BEGIN The input

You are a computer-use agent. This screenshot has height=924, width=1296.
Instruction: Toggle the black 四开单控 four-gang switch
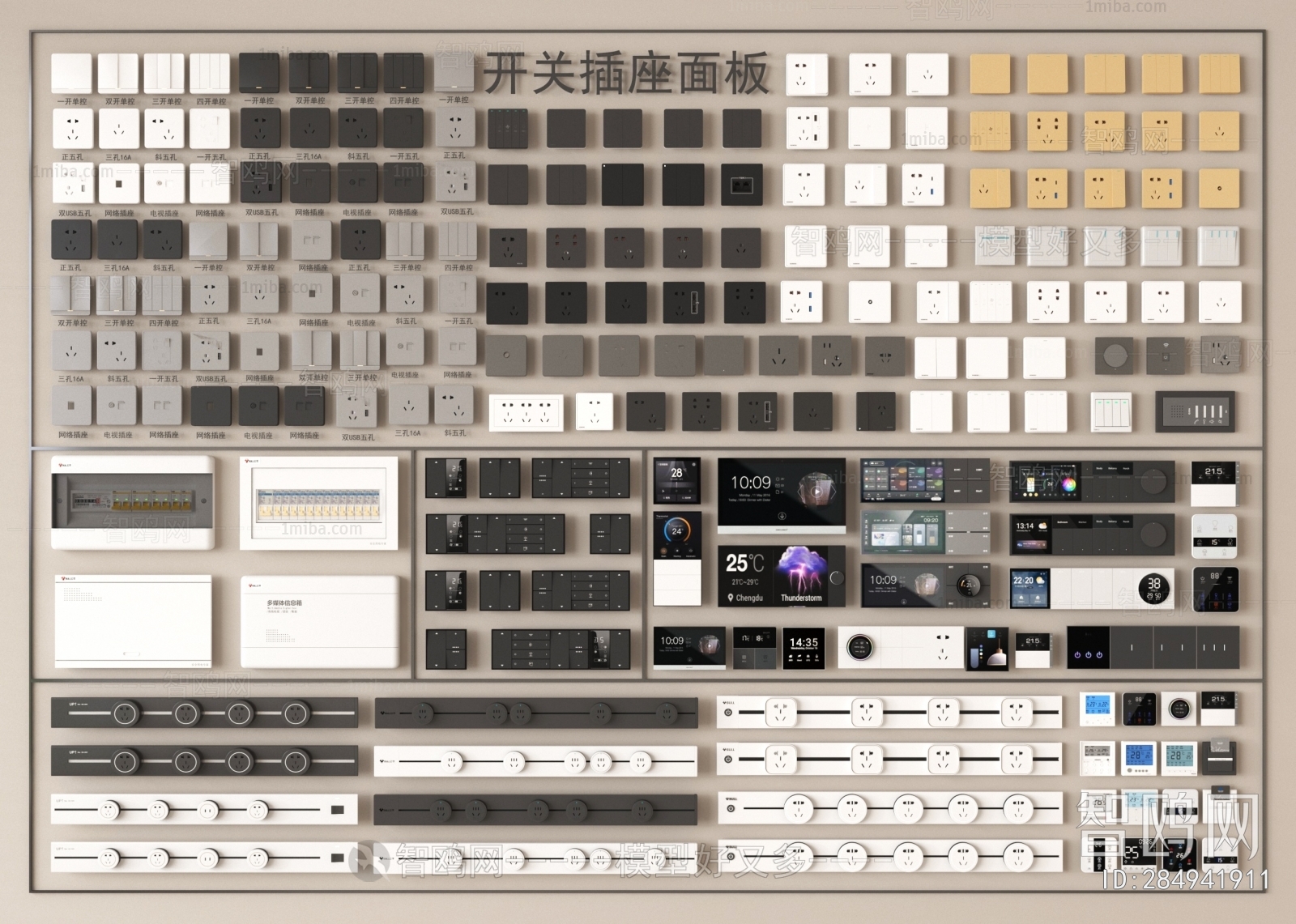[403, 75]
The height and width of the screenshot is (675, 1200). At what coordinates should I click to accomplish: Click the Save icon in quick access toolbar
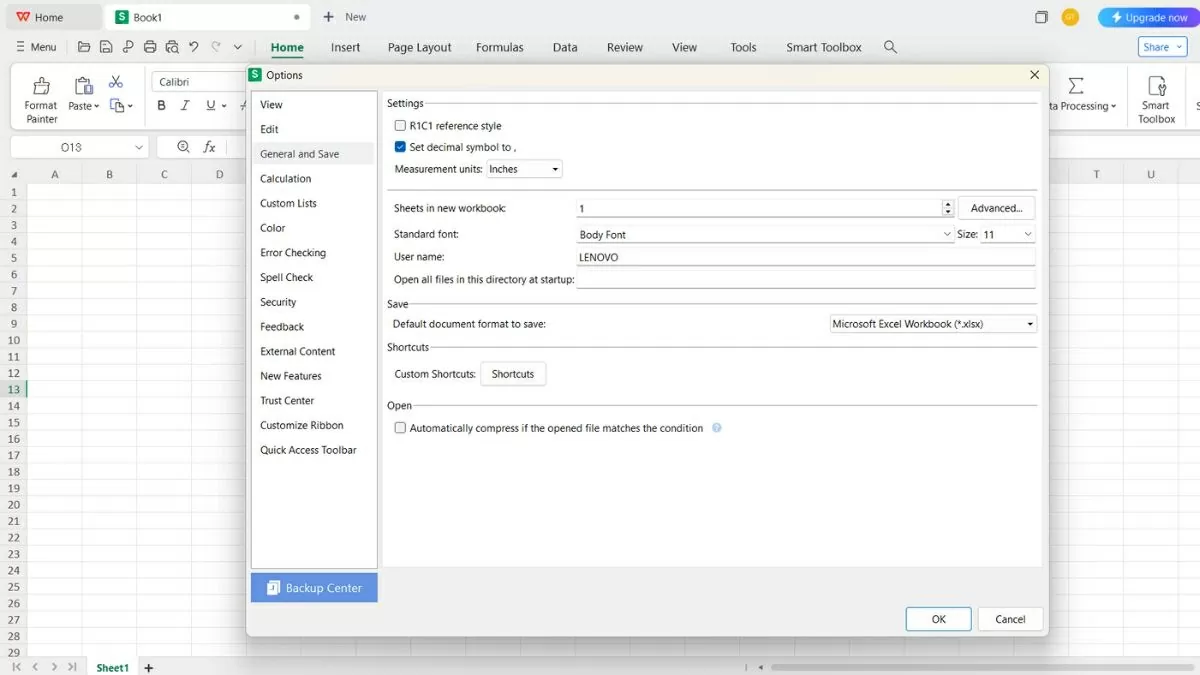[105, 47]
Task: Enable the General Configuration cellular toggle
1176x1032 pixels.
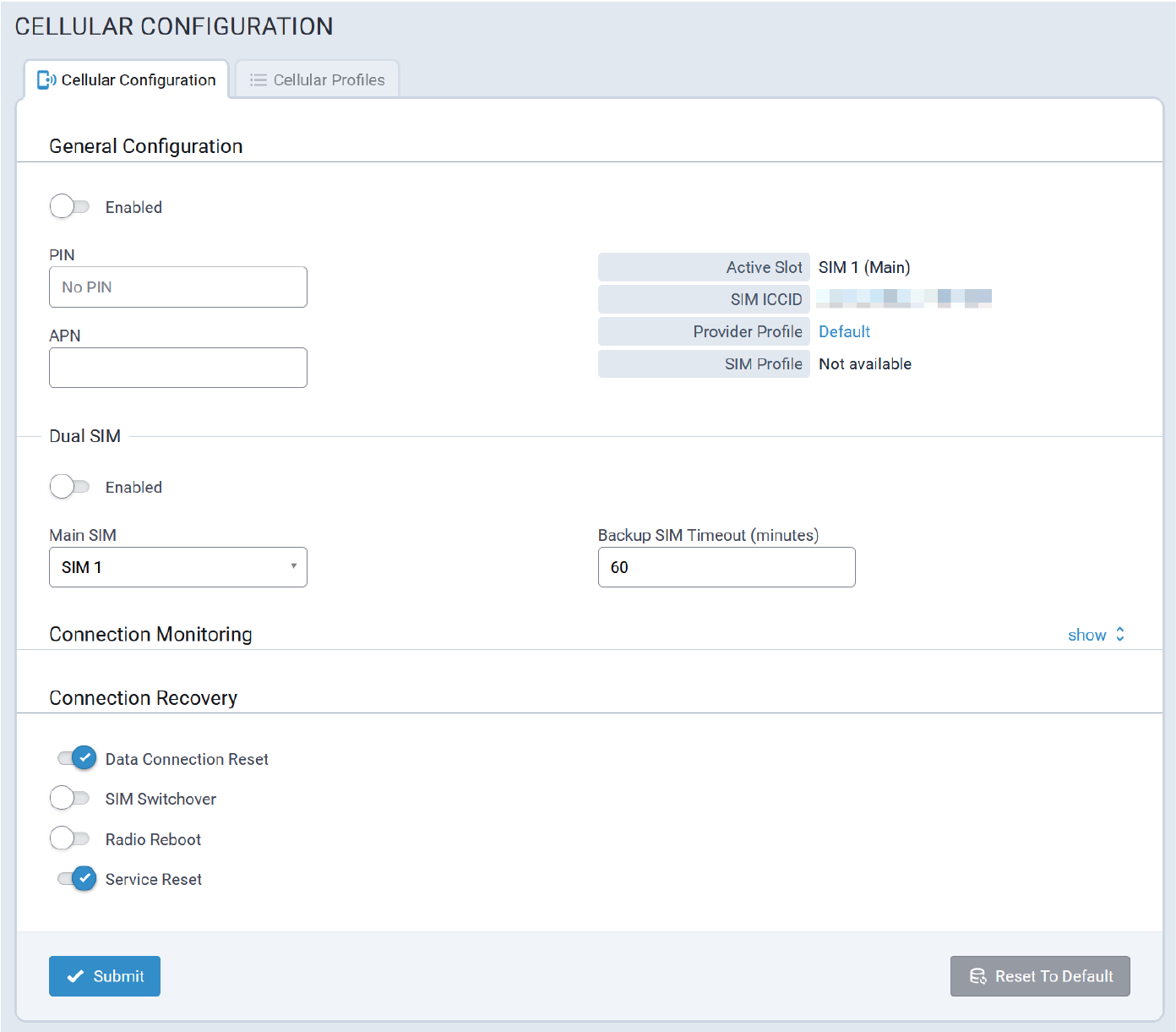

END The input

§ **Your instructions**
Set down the data above verbatim, omitting every image.

§ **Exercise response**
You are a computer-use agent. This screenshot has height=924, width=1296.
Instruction: Toggle the black 四开单控 four-gang switch
[403, 75]
The height and width of the screenshot is (675, 1200). At what coordinates should I click to accomplish: Click the Save icon in quick access toolbar
[105, 47]
Task: Enable the General Configuration cellular toggle
1176x1032 pixels.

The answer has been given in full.